In this experiment, a fully study was simulated was simulated using the BrainWeb database (consisting in 181 images). The parameters were established as: T1 modality, normal phantom, \(3\%\) of noise level and a non-uniform intensity level of \(20\%\). A quantitative comparison in terms of MCR, Dice and IOU is summarized in Table 2. The results reveal that proposed clustering algorithm has a superior performance in terms of segmentation quality than all compared methods. This is mainly due to the fact that the parallel architecture is robust in the presence of a noise level like the pre-established one. To visually exemplify the results obtained, the slice_071 was taken as sample. As can be seen in Fig. 3, in the presence of Gaussian noise, all comparative methods were affected with loss and gain information phenomenons, which directly impacts their quantitative results. On the other hand, the proposed scheme obtained the result with greater similarity to the ground-truth, which confirms its balance in the quantitative and qualitative results.
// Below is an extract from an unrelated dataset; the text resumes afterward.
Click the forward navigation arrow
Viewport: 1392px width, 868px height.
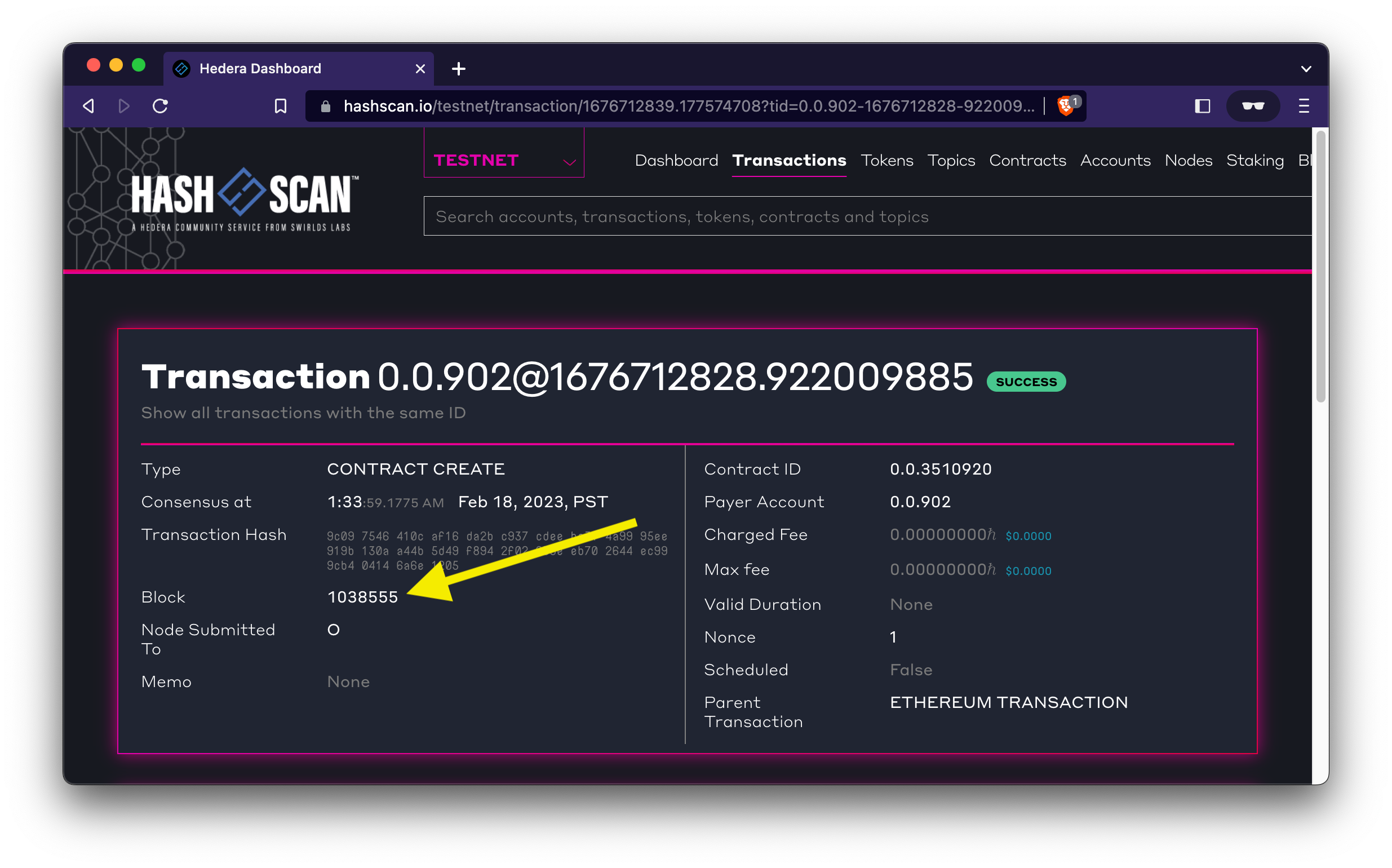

Table 2. Average performance on BrainWeb study.
Fig. 3.
figure 3

BrainWeb segmentation results.

Table 3. Average performance on BraTS-2017 study.
Fig. 4.
figure 4

BraTS17_2013_10_1 segmentation results.

5.2 Segmentation of a Real BraTs-2017 Study

A convincing way to know the true performance of the proposed method is to subject it to the task of tissues segmentation of real brain magnetic resonance images. In this regard, the second experiment is related with the segmentation of images with modalities T1, T1ce, T2 and Flair taken from the BraTS-2017 database; specifically, the Glioblastoma Brats17_2013_10_1 study. The quantitative evaluation was done considering the metrics established above, a summary of these is presented in Table 3. The numerical results reveal a superior performance of the segmentation method proposed in all the metrics considered, as well as all exposition modalities.

A sample image and the segmentation provided by all algorithms evaluated in this experiment are depicted in Fig. 4, it is possible to see that just the proposed algorithm was able to segment images with different modalities. On the other hand, all the other methods presented problems of loss of information in the segmented regions, and in some cases they were not even able to segment the images in the 4 established regions. In the BraTS challenge, primary task is the Multimodal Brain Tumor Segmentation, in this regard a good segmentation of the images in these modalities can guarantee the identification and segmentation of brain tumors. With the results obtained by the proposed algorithm and depicted in Figs. 4.26 to 4.30, it is possible to affirm its ability to detect abnormalities in the brain, unlike the comparative methods.

6 Conclusions and Future Improvements

In this research paper, a parallel architecture of Convolutional Neural Networks was stated. The experimentation carried out on simulated and real images allow us to sustain the following qualities: (1) It has the capacity to identify and segment the regions of an MRI without prior specification of the regions, that is, it carries out identification and segmentation autonomously, (2) It has the ability to segment images without prior processing and in different modalities or exposure times such as T1, T1ce, T2 and Flair, (3) It is robust to most artifacts in this type of magnetic resonance imaging of the brain, (4) It has the ability to generalize, that is, although it has been trained with a simulated database, it is capable of segmenting real images. As future work will be done the training using the BraTS database, which is expected to increase the performance of the proposed architecture, as well as to specifically target brain tumors.